■ Document passage:
■ ■ ■

The main elements of a valid contract of service (employment), or a contract
for services (self-employment), are:
       the intention to enter into legal relations

       an offer (usually of work) and its acceptance (an agreement)

       consideration (for example, in return for performing work the worker
        receives payment).
Once it is established that a contract exists, it is then necessary to establish
the terms and conditions of work agreed between the worker and the
engager and, having completed this exercise, to apply case law laid down by
the courts over the years. The basic approach of the courts is to identify the
factors present; weigh those that point to self-employment against those
that point the other way; and then stand back and consider the picture that
emerges. There are, however, certain factors that must be present in a
contract of service. See below the relevant factors the courts may take into
account in determining employment status.
What the parties call their relationship, or what they consider it to be, is not
conclusive. It is the reality of the relationship that matters. Nevertheless,
the intention of the parties has to be taken into account and can be decisive
where the relationship is ambiguous and, or where the other factors are
neutral.


Employed or self-employed                      8
Relevant factors used to determine employment status
Recent court cases indicate there is no single satisfactory test governing the
question whether a person is an employee or self-employed. One must
consider all the factors that are present in, or absent from, a particular case;
weigh those pointing to employment against those pointing to self-
employment; and then stand back and consider the picture that emerges.

■ ■ ■

■ Task set:
1) In the employment status passage, what is said to matter more than what the parties call their relationship?
2) Decide whether each statement agrees with the employment status passage, answering yes or no and quoting the words that settle it: (a) The intention of the parties can be decisive when the relationship is ambiguous. (b) Recent court cases have produced one satisfactory test for deciding whether a person is an employee. (c) Consideration can take the form of payment received in return for performing work.
3) Write a continuation of the employment status passage, starting right after its final sentence.
The listing that follows has no connection to the employment status passage.

■ Data segment:

■ ■ ■

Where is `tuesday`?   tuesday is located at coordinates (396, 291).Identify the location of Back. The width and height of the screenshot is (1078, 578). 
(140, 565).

■ ■ ■

■ The answers:
1) The reality of the relationship.

2)
(a) Yes: "can be decisive where the relationship is ambiguous"
(b) No: "there is no single satisfactory test"
(c) Yes: "in return for performing work the worker receives payment"

3)
The result may be that a person is considered to be in business on his own
account (self-employed) or is an employee.
The following factors are not an exhaustive list but they do include the more
important ones.

Personal service
It is a necessary condition of a contract of service that the worker is required
to provide his or her services personally. Consideration must therefore be
given to whether or not a worker could provide a replacement worker in his
or/her absence. This is usually referred to as a right of substitution.
Where both the worker and his or her engager understand that a suitably
qualified or skilled person can (or must) be provided by that worker in his or
her absence the situation is very likely to be self-employment.
The absence of a right of substitution (in other words a requirement for
personal service) does not necessarily mean that the worker will be an
employee. A requirement for personal service may exist in situations of
employment and self-employment. See below for more information on
substitution.

Mutuality of obligation
The minimum obligations that are necessary for a contract of service are the
obligation on the part of the worker to give personal service and the
obligation on the part of the engager to pay the worker for that service. An
employment contract will often also indicate that the engager will provide
work for the duration of the contract during the agreed working hours.
Right of control
The employee must be subject to a certain degree of control by the engager
although control need not be exercised in practice. It is the right of control
that matters. The engager may control how a worker performs his services,
what tasks have to be performed, when and, or where they must be
performed.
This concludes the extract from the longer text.